At the same time, rising digital access creates a major opportunity. With 75% of rural women in India now having a smartphone, the next step is enabling stronger digital capability through training in financial management tools, online compliance systems, and digital commerce platforms. Greater support from families, communities, and local institutions can also expand women’s mobility, market participation, and decision-making, helping enterprises strengthen market linkages and pricing power. Focused interventions on branding, intellectual property awareness, packaging, and product presentation can further help women-led products move into higher-value markets.

Technology offers powerful pathways to address many of these constraints. Digital tools are increasingly enabling women entrepreneurs to formalise and scale their enterprises. Online registration through the Udyam portal allows small businesses to enter the formal economy and gain access to government schemes, financial services, and institutional markets.

Digital bookkeeping platforms and fintech-enabled lending solutions are improving credit access by allowing financial institutions to assess businesses based on transaction histories rather than traditional collateral. Digital payments also create transparent transaction trails that strengthen financial credibility for small enterprises.

Digital commerce is expanding market access. Platforms such as ONDC aim to democratise e-commerce by enabling small businesses to reach customers beyond their local markets. For rural women entrepreneurs producing handicrafts, textiles, or locally sourced goods, such platforms can open access to more buyers.

Social commerce platforms such as WhatsApp and Instagram are also enabling women entrepreneurs to build direct customer relationships, showcase products, and develop brand identities through digital storytelling. Improved cataloguing, packaging, and branding can further help position traditional crafts in premium markets, strengthening livelihoods while preserving India’s rich cultural heritage.

Market linkages remain a critical lever for scaling women-led MSMEs. Integrating rural entrepreneurs into digital commerce ecosystems, connecting them with institutional buyers and B2B networks, and strengthening their participation in formal supply chains can significantly enhance enterprise sustainability.

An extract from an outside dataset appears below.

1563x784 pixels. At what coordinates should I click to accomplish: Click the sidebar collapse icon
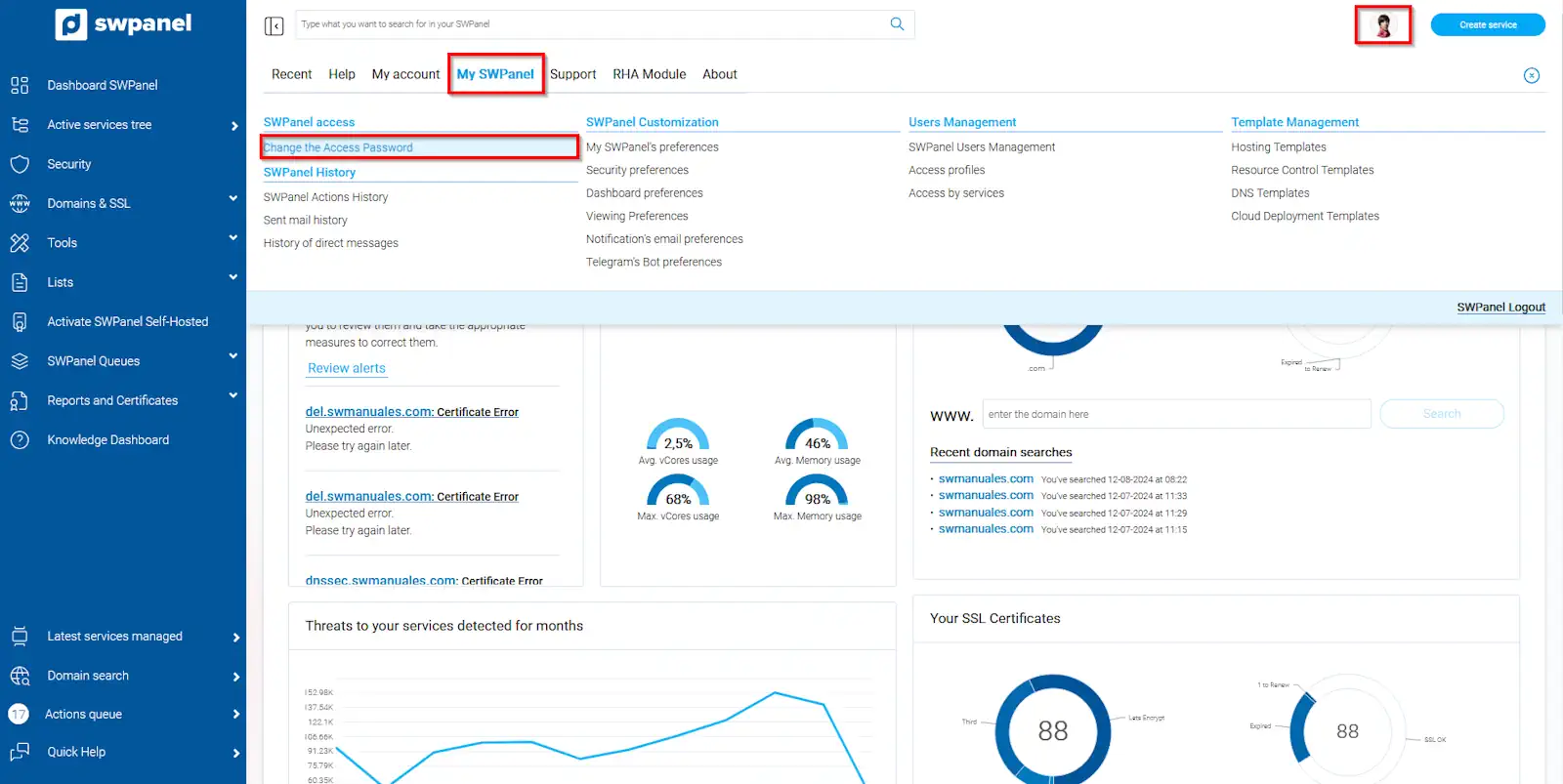[274, 25]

Achieving this transformation calls for sustained ecosystem support. An integrated approach that includes digital literacy, financial literacy, access to credit, mentorship, and stronger market linkages will build strong foundations. Grassroots enterprise facilitators and trained paraprofessionals – known as Biz Sakhis or Shakti Ammas – can play an important role in enabling financial awareness, compliance, and technology adoption. Multi-year corporate social responsibility initiatives that invest in digital capability building, entrepreneurship development, and market access can significantly accelerate the growth of women-led MSMEs, particularly in rural and underserved regions.

Empowering women-led MSMEs in India is a strategic economic imperative. As India advances toward a more inclusive and resilient growth model, women-led enterprises will continue to serve as powerful engines of rural prosperity and national development.

This article is authored by Jyoti Sharma, CEO, Nasscom Foundation.